▶ _What you are asked to do_
Would you please repeat all of the data exactly, omitting the pictures?

▶ _Records from a collection_
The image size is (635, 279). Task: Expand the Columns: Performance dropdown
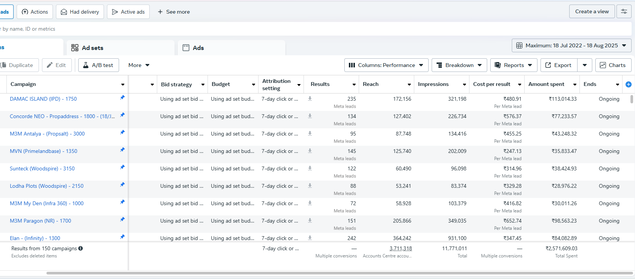386,65
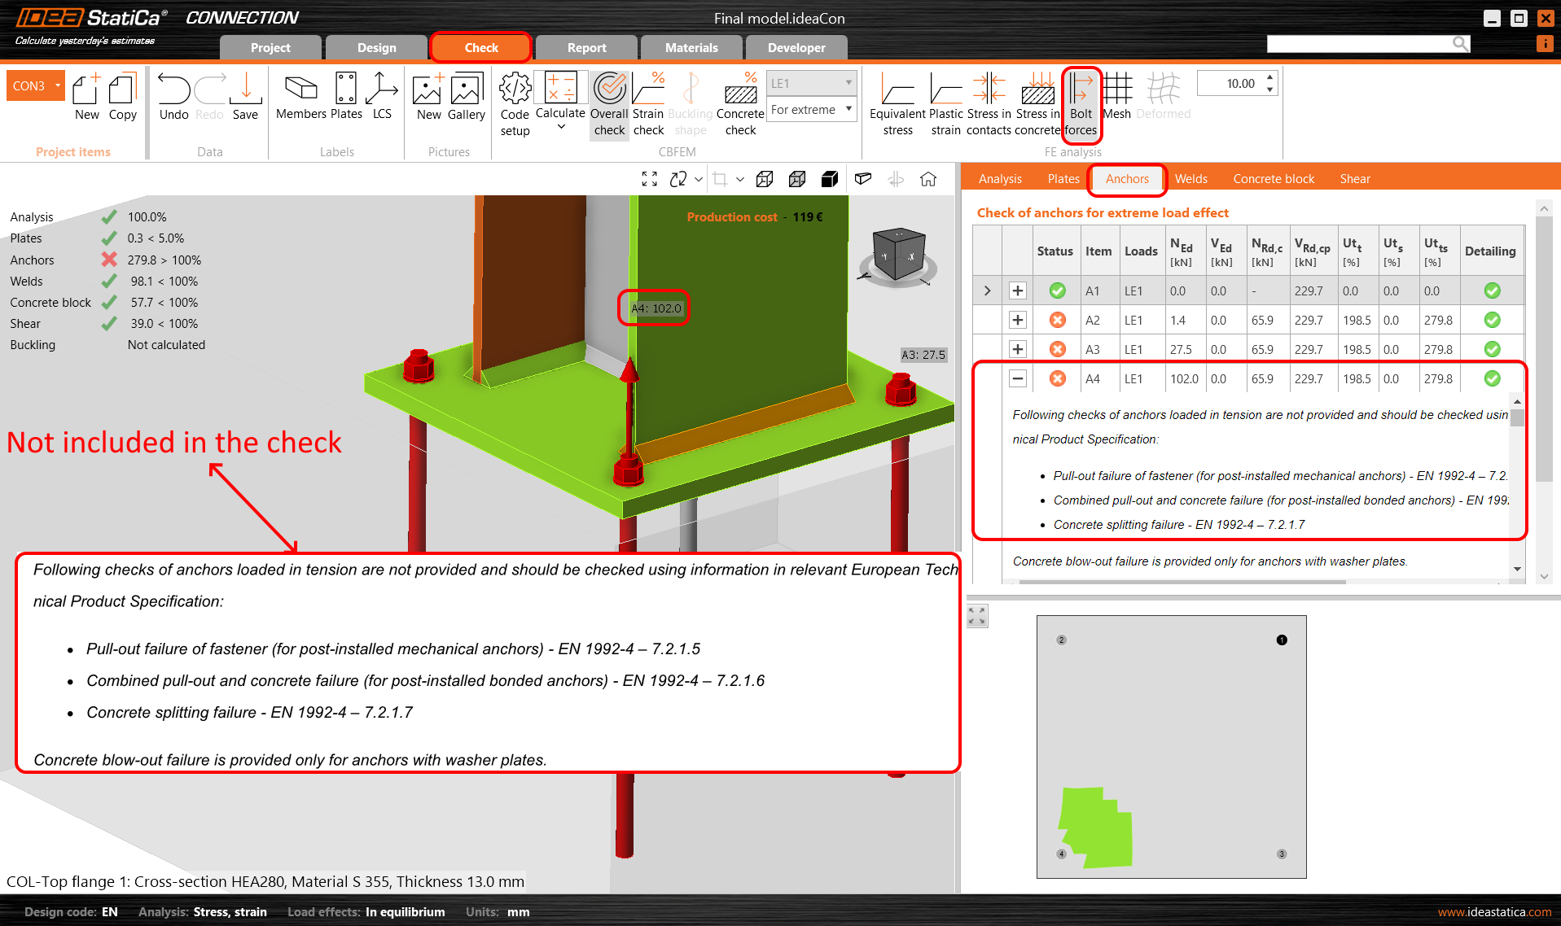The height and width of the screenshot is (926, 1561).
Task: Show Equivalent stress results
Action: (x=897, y=104)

▶ _Task result_
The image size is (635, 279). Task: Expand the Columns: Performance dropdown
386,65
The height and width of the screenshot is (926, 1561).
Task: Show Equivalent stress results
Action: (x=897, y=104)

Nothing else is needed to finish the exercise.